Manufacturing a Consumer Culture

It is no small thing to recognize that the Ten Commandments warn against being overtaken by covetousness, because its consequences quickly spiral out of control Exodus 20: They valued stability, thriftiness and family. But in the mid-1800s, a cultural shift was beginning. In the United States, the measured pace of rural life was being replaced by the hurried tempo of urban commerce.

Land became a commodity, a standardized resource to be bought, sold, and exploited to generate economic growth. Roads and railways soon crisscrossed the country; people began to travel and to move away from their homes and extended families.

Trips that had taken weeks at the beginning of the 19th century took only days by 1860. Communication for a spreading populace was made possible by the inventions of the telegraph and the telephone. Business could be conducted, orders taken and filled in hours or days instead of weeks or months.

Cultural Shift

In demonizing it, in seeing ourselves as helpless and innocent victims of its overpowering force. These were astonishing numbers, and this new form of mass production attracted widespread attention. Understanding that products needed buyers, Ford decided to pay his workers double the going wage of the time.

In addition, with the increased productivity that the assembly line made possible, the prices of goods could be lowered.

Workers at the new Ford plant were happy to have steady jobs and better wages. Because the price of the Model T actually came down year by year, they could now afford the automobiles they made. The advantage of mass production—using an assembly line that moved the work to the worker—was not lost on other industries and products.

Mass marketing became an industry of its own as manufacturers realized they would have to keep the consumer coming back for more to keep the money coming in. In time it was a relatively simple task to make minor modifications to existing products and then advertise them as new and improved so that consumers would feel they needed the latest version. A perfectly working five-year-old auto was merely considered outdated in terms of features. In 1934 the average car ownership span was five years; now [in 1955] it is two years.

When it is one year, we will have a perfect score.

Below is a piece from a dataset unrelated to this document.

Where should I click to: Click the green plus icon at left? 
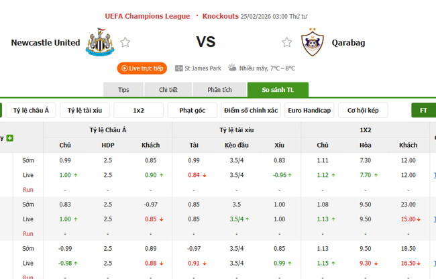pyautogui.click(x=10, y=138)
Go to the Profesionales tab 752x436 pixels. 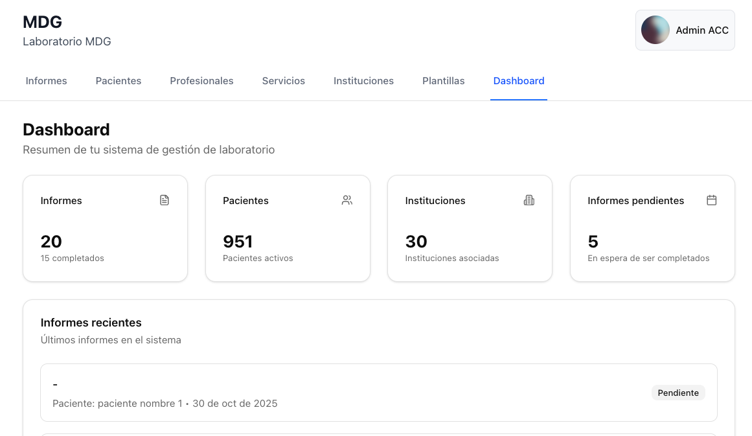click(x=201, y=81)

  1. Business could be conducted, orders taken and filled in hours or days instead of weeks or months.
  2. To build something is participatory in a way that simply consuming a product is not. But with the entry of the United States into World War II, mass production ramped up and once again turned toward the war effort.
  3. Because the price of the Model T actually came down year by year, they could now afford the automobiles they made.

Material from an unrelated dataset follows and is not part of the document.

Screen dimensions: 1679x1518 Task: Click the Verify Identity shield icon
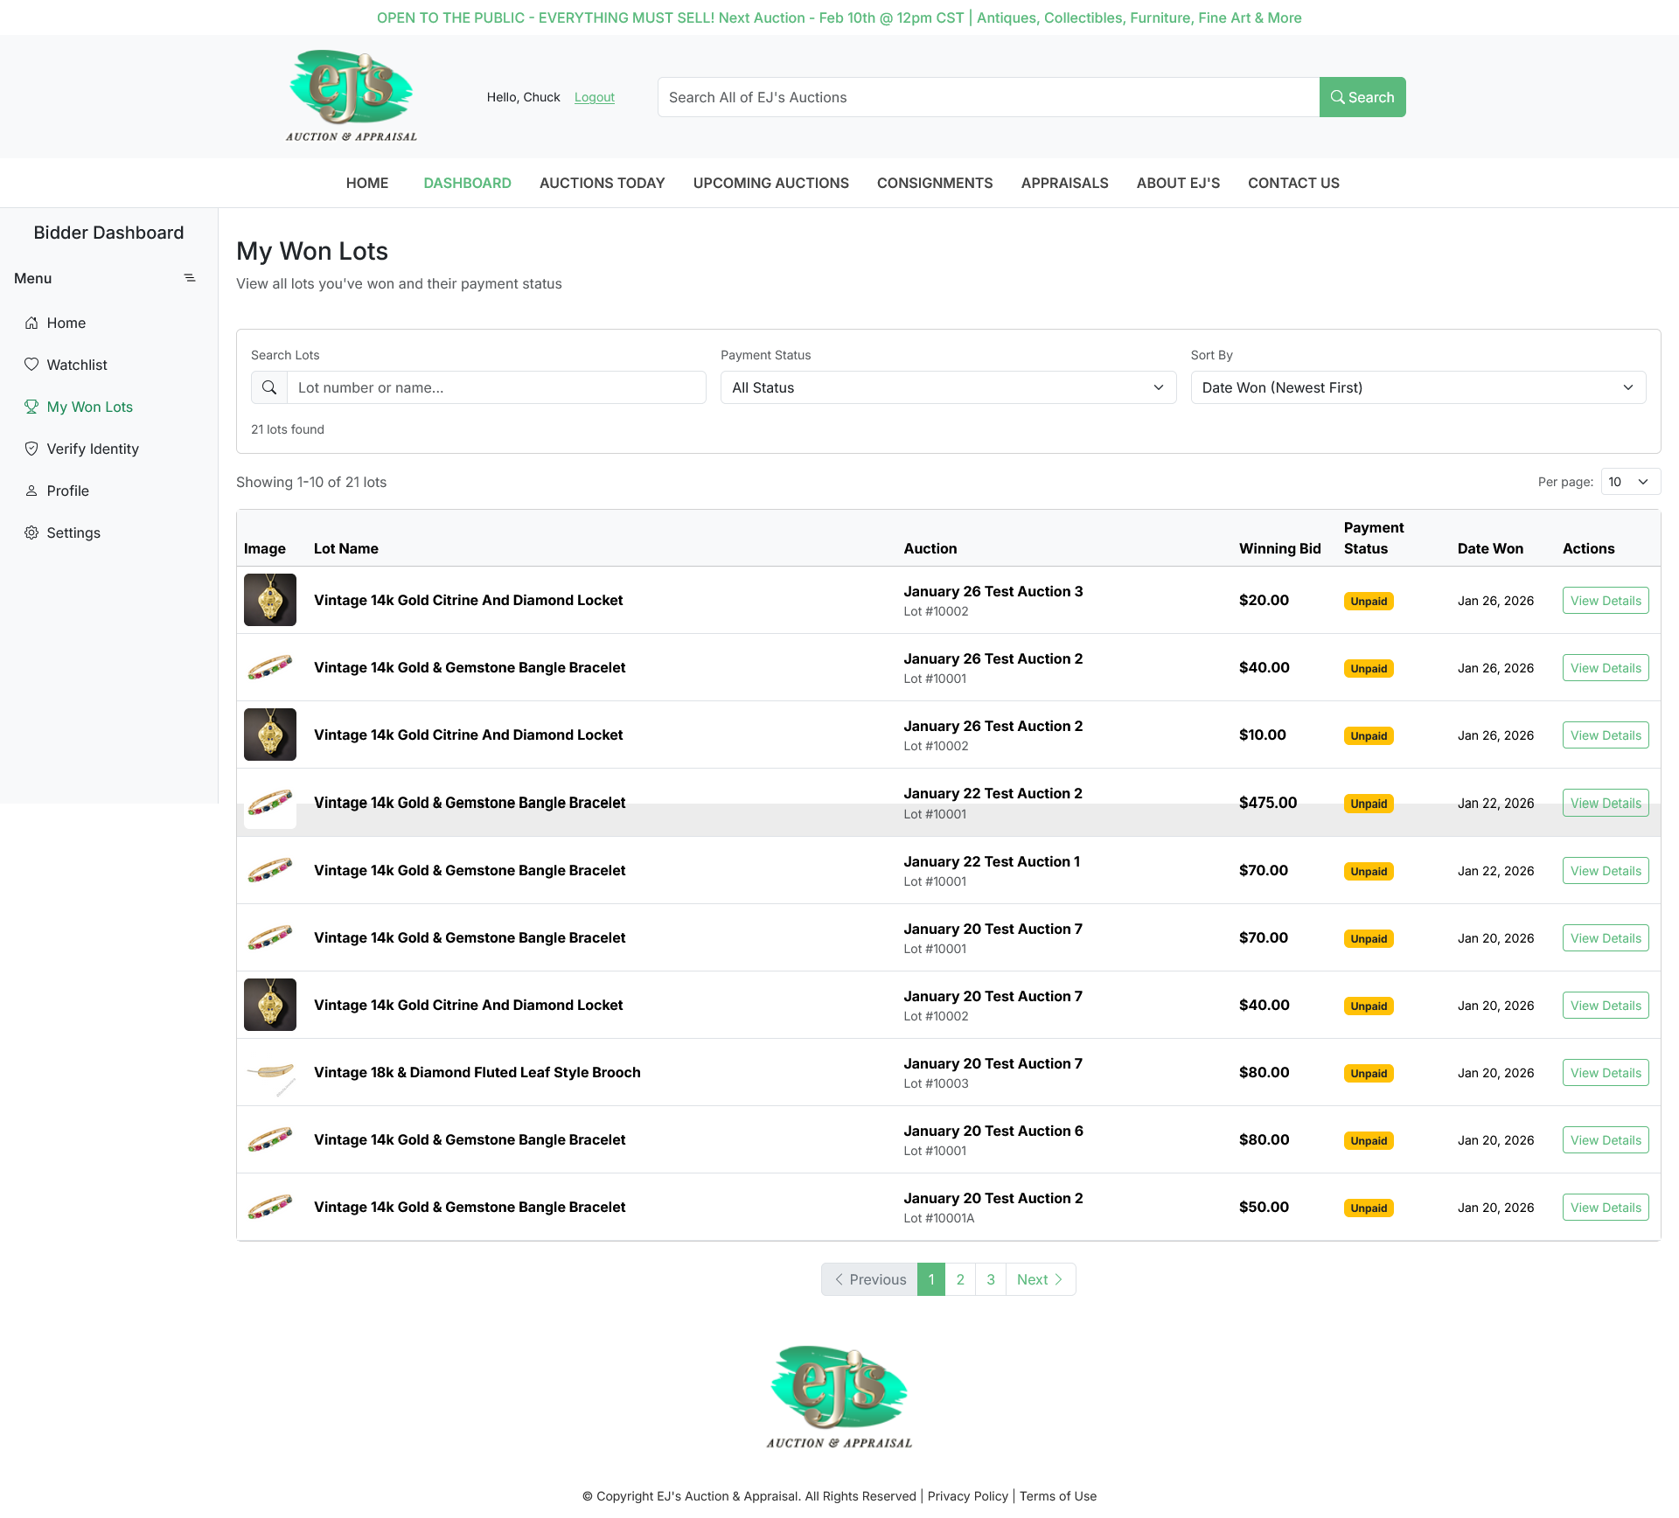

Production and consumption waned. But with the entry of the United States into World War II, mass production ramped up and once again turned toward the war effort: Thus we find ourselves in a quandary: Yet, to continue at an ever-increasing pace—a pace that meets the growth model of increasing profits, wages and employment—requires more feedstock materials, energy and capital.

It is easy to become entangled in simply consuming for the sake of consuming. But we need to have our priorities in order. Wanting, getting and having are not the point of life Luke 12: The desire that all people have a decent standard of living is certainly commendable; things in themselves are not necessarily bad, and having a mass production system that meets the needs of the masses is not intrinsically wrong. This degrades human relationships both near and far.

Like an addiction, we can become trapped in a downward spiral of both financial and mental consumer debt. American Families and the Nostalgia Trap 1992, 2000. William Leach, Land of Desire: Giles Slade, Made to Break: Technology and Obsolescence in America 2007.